Earth’s ‘technosphere’ now weighs 30 trillion tons — ScienceDaily
“The word technology comes from two Greek words, transliterated techne and logos. Techne means art, skill, craft, or the way, manner, or means by which a thing is gained.”
And so, over the not-so-many millennia of our species’ thumb-and-brain-powered rise to power, we’ve used our art and dexterity to shape the natural world of bone and sinew, fiber and ore, fire and fuel into over a billion different forms of future techno-fossil: 30 trillion tons of man-stuff. Most of this will outlive our civilization, buried in the strata of the unknown future.
It is largely our techno-waste (ballpoint pens, pop tops, toothbrushes, chicken bones, asphalt and radioactive fallout) that will say “we were here” in the Anthropocene to come. The total mass of the technosphere outweighs its progenitor and source, the biosphere.
“The technosphere can be said to have budded off the biosphere and arguably is now at least partly parasitic on it. At its current scale the technosphere is a major new phenomenon of this planet — and one that is evolving extraordinarily rapidly.
“Compared with the biosphere, though, it is remarkably poor at recycling its own materials, as our burgeoning landfill sites show. This might be a barrier to its further success — or halt it altogether.”
Wouldn’t that be a fine epitaph on the headstone of our species:
“They turned the planet into plastic and gas, and thus, their end.”
I don’t believe that our waste will do us in, but it does make you think.
You say the mass of the technosphere outweighs the biosphere. A lot of the technosphere is made of inorganic material, but still: that is incredible that we have produced as much as Mother Nature.

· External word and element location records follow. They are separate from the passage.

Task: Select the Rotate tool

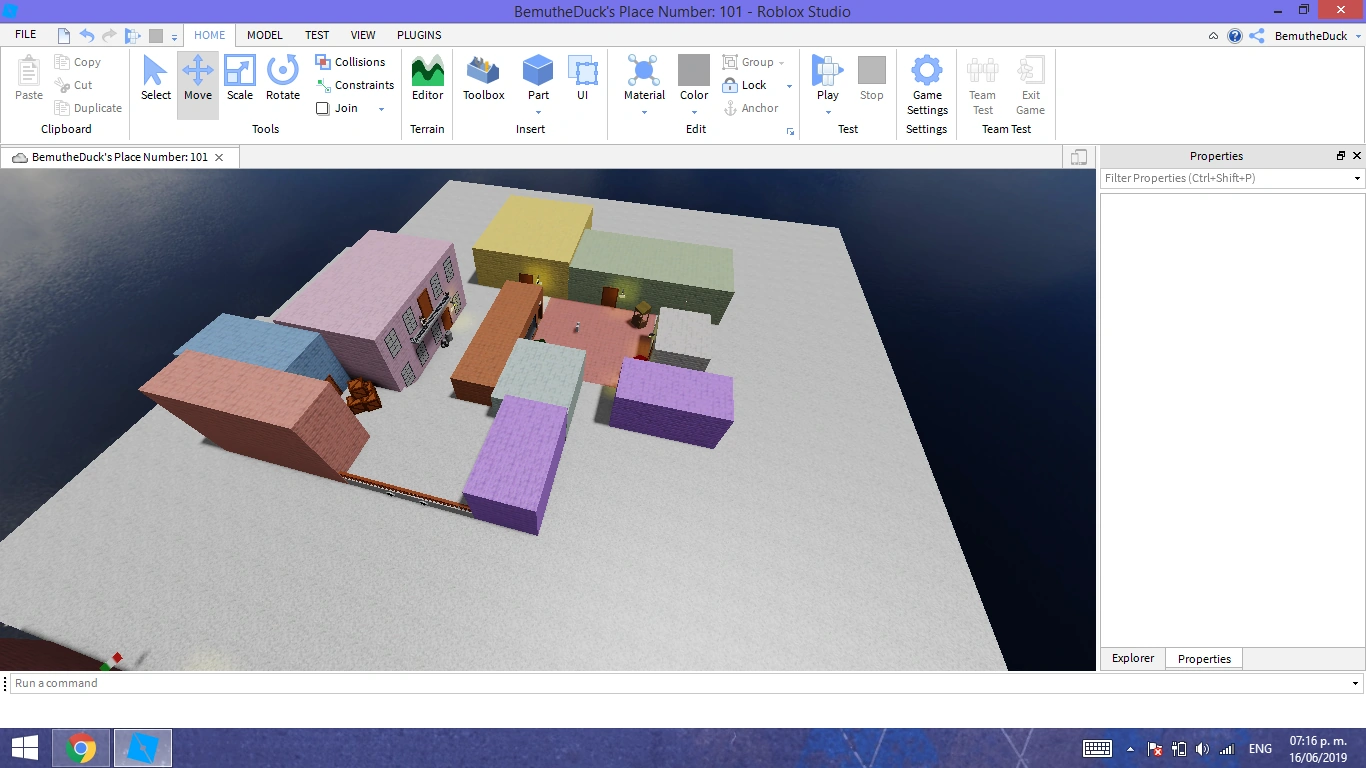Action: tap(282, 80)
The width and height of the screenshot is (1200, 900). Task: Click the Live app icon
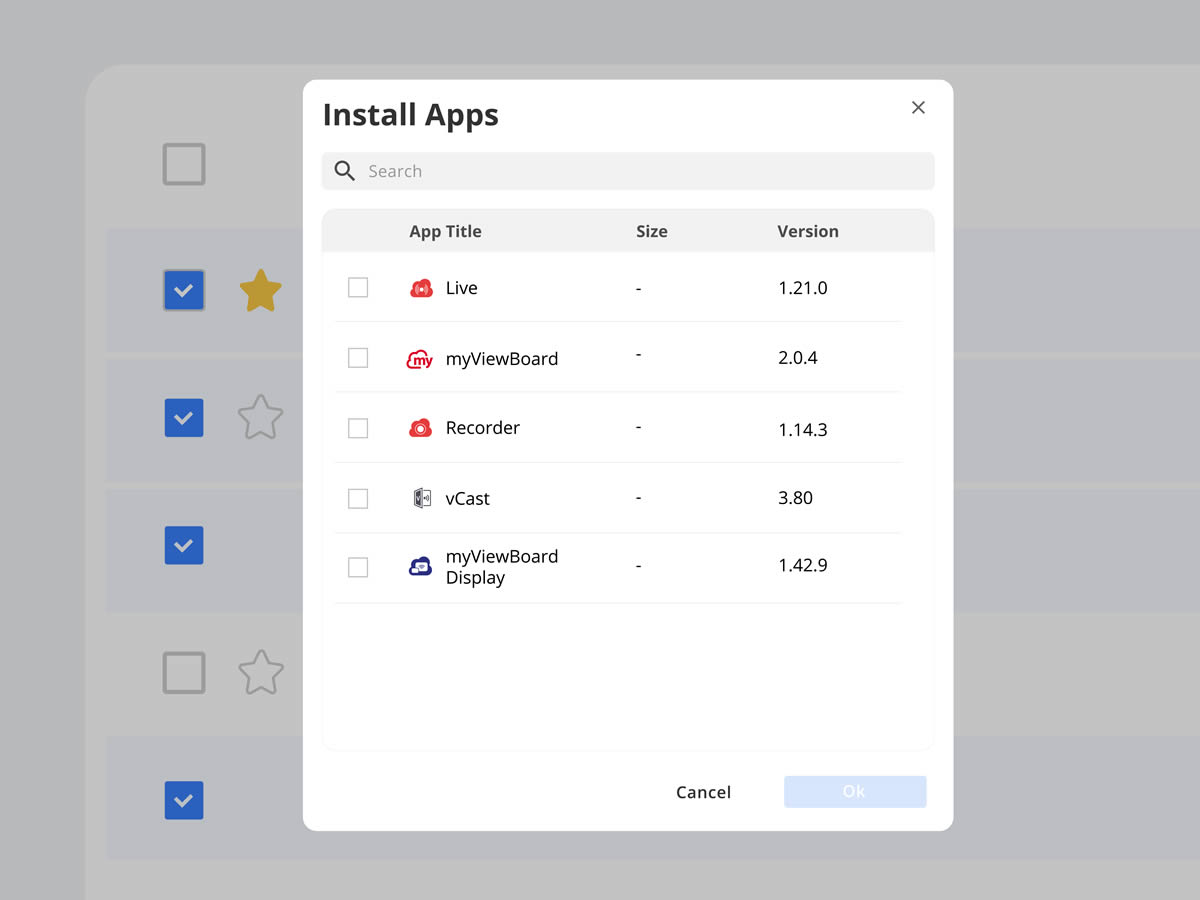coord(421,288)
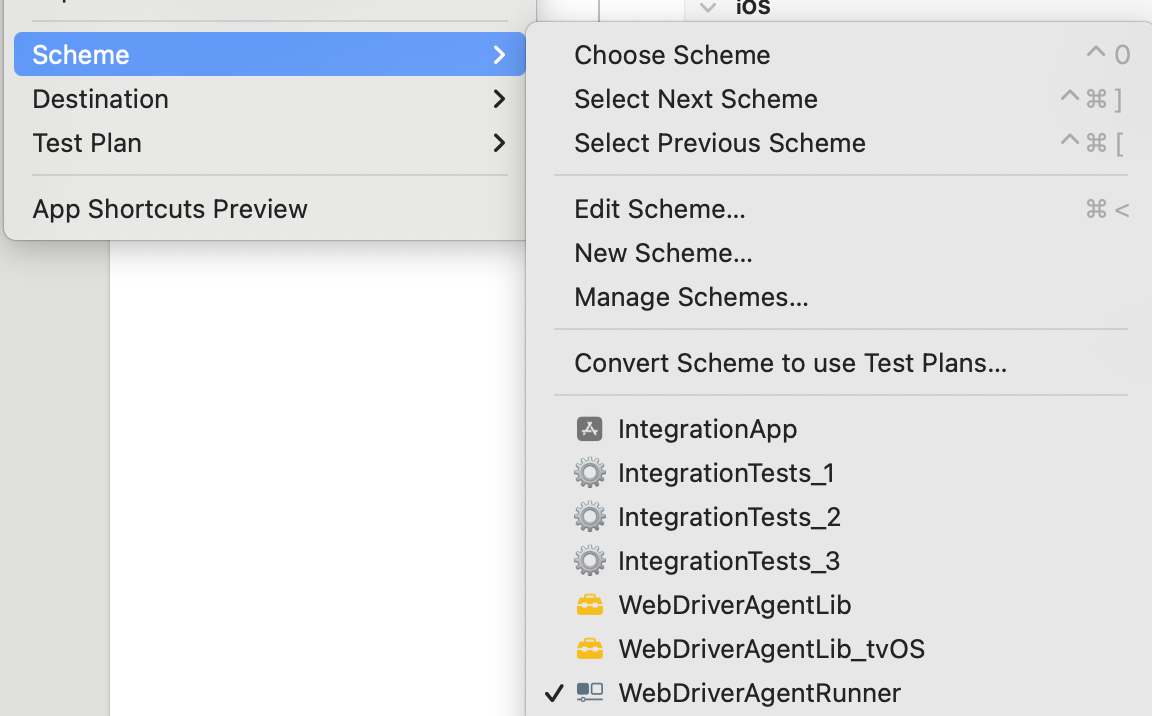Pick Select Previous Scheme
The width and height of the screenshot is (1152, 716).
[x=720, y=143]
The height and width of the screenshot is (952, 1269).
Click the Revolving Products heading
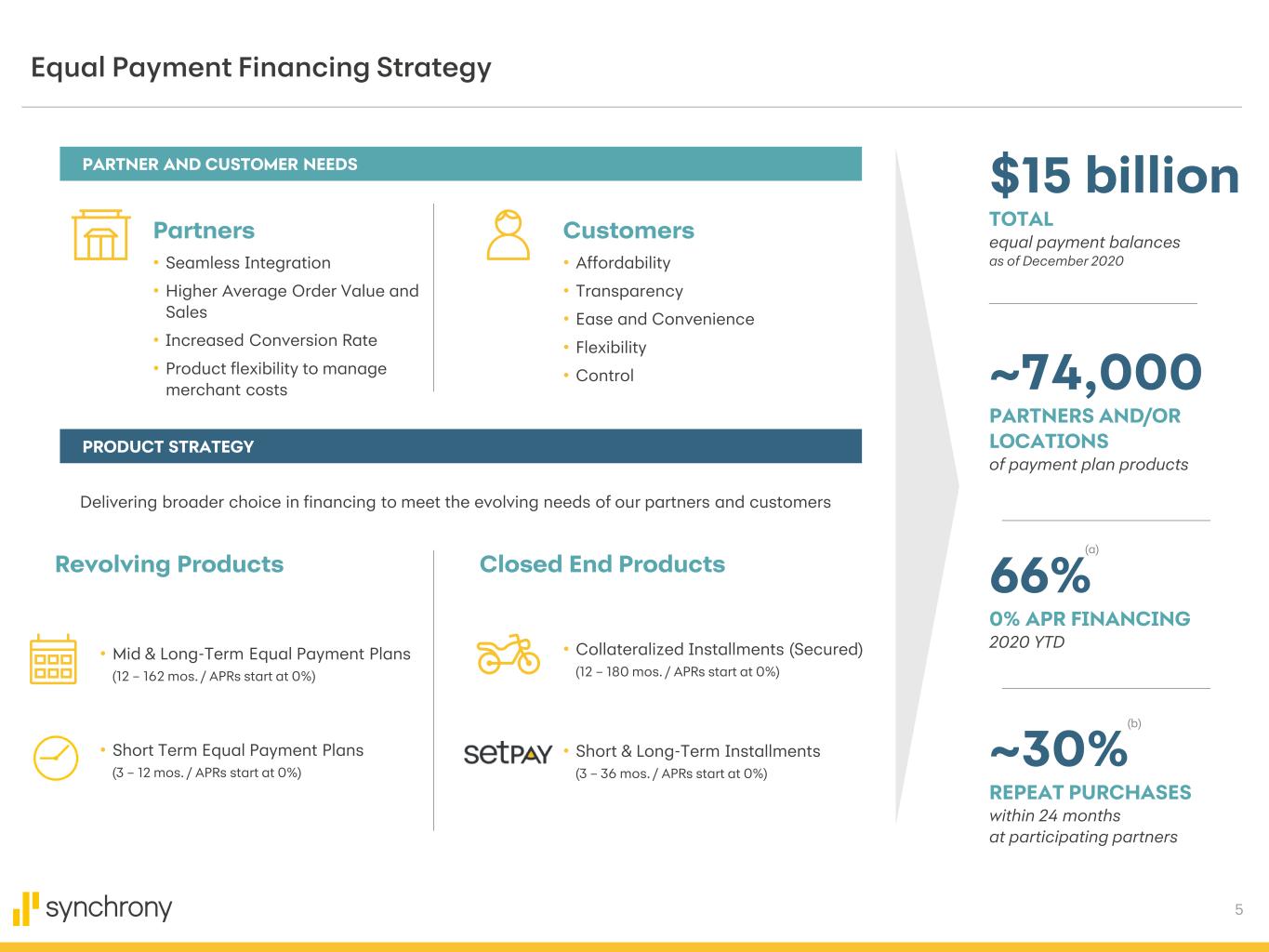click(x=169, y=564)
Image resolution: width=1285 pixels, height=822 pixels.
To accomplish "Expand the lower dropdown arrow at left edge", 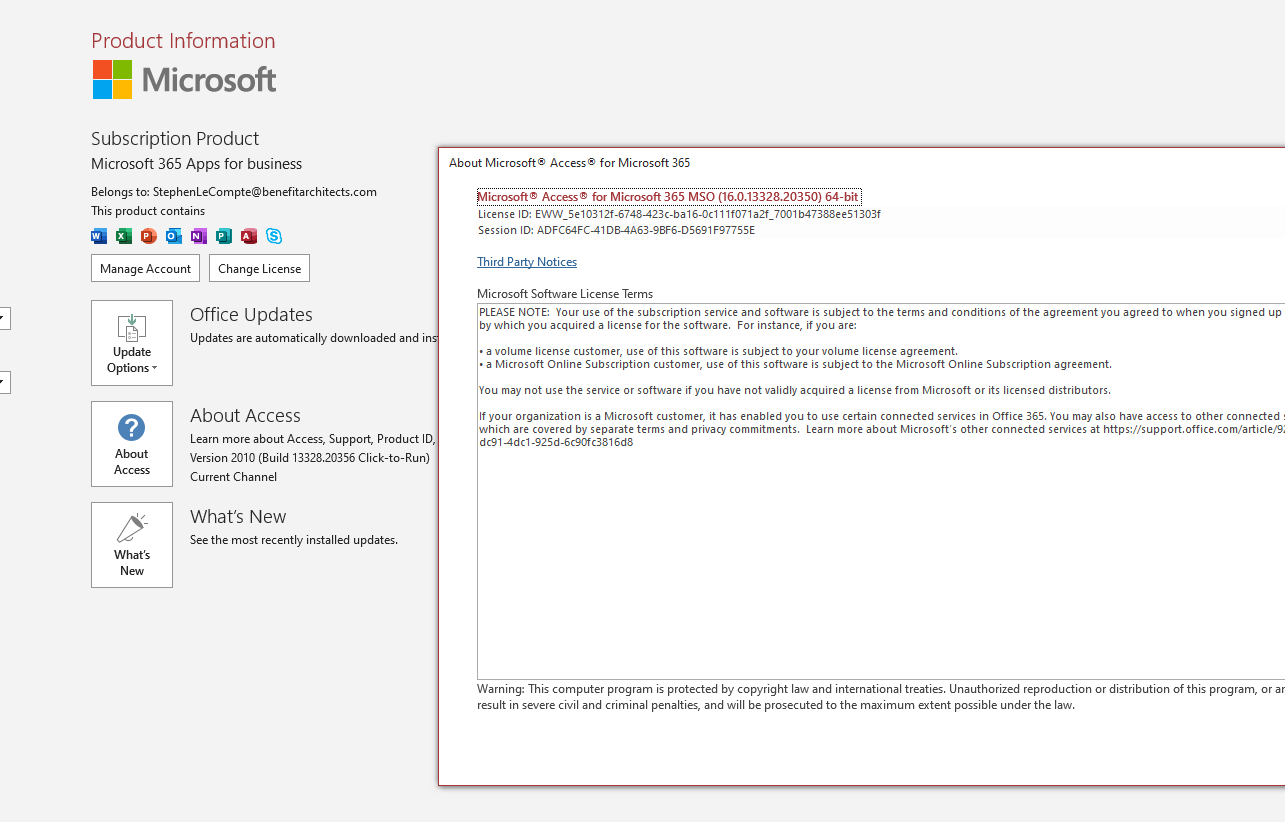I will tap(3, 382).
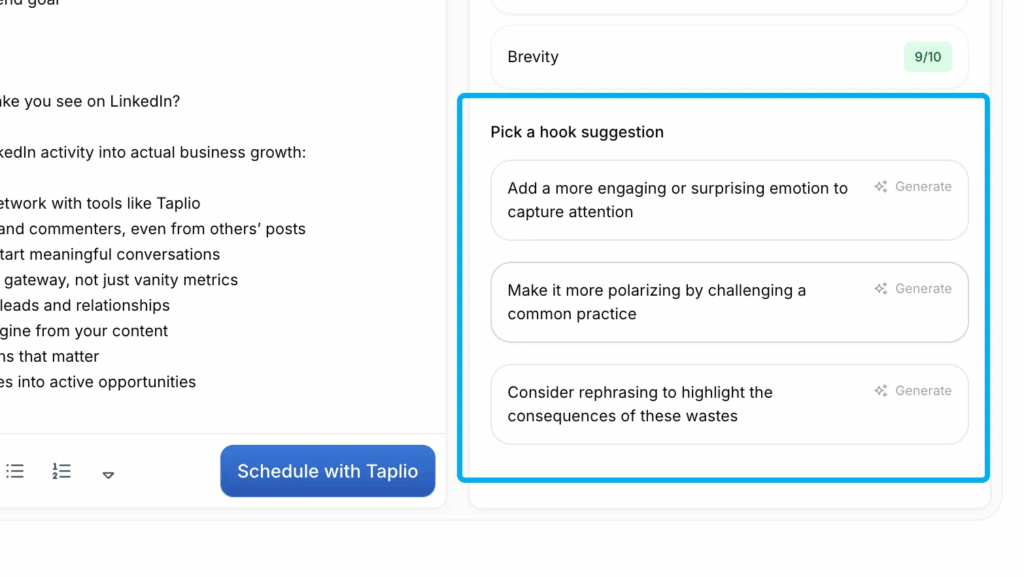Click sparkle icon beside the polarizing suggestion
The image size is (1024, 577).
coord(881,289)
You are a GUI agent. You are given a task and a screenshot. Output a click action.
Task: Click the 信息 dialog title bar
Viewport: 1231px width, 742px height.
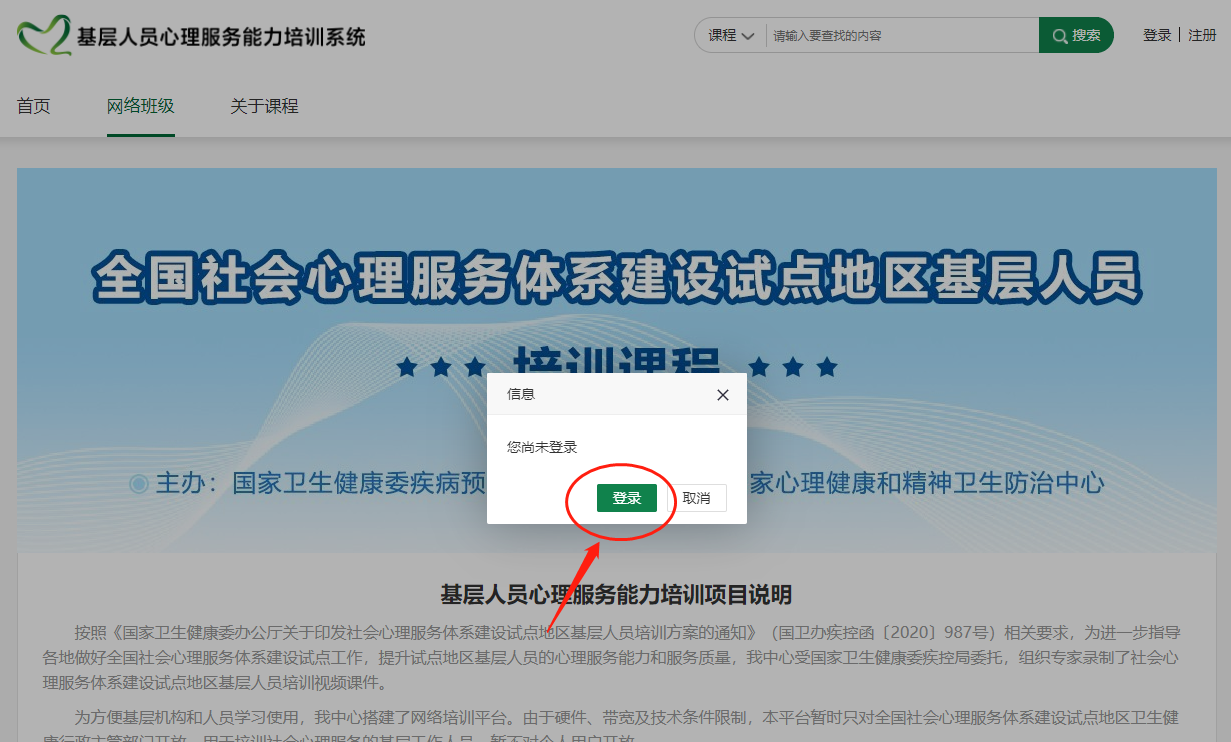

Kathy, nature is both the organic and inorganic from which we extract our living as a species. In this sense, nature is what was here before we showed up that we have transformed into briefly useful things–interstates, skyscrapers, bridges, bluejeans and Subarus–before they become techno-debris. This look at man-made things does not take into consideration the enormous volume of organic nature our one species has taken from the seas and the soil as food whose remains end up not in landfills but in septic fields and river deltas mostly. The footprint of Homo is vast and growing as our billions increase.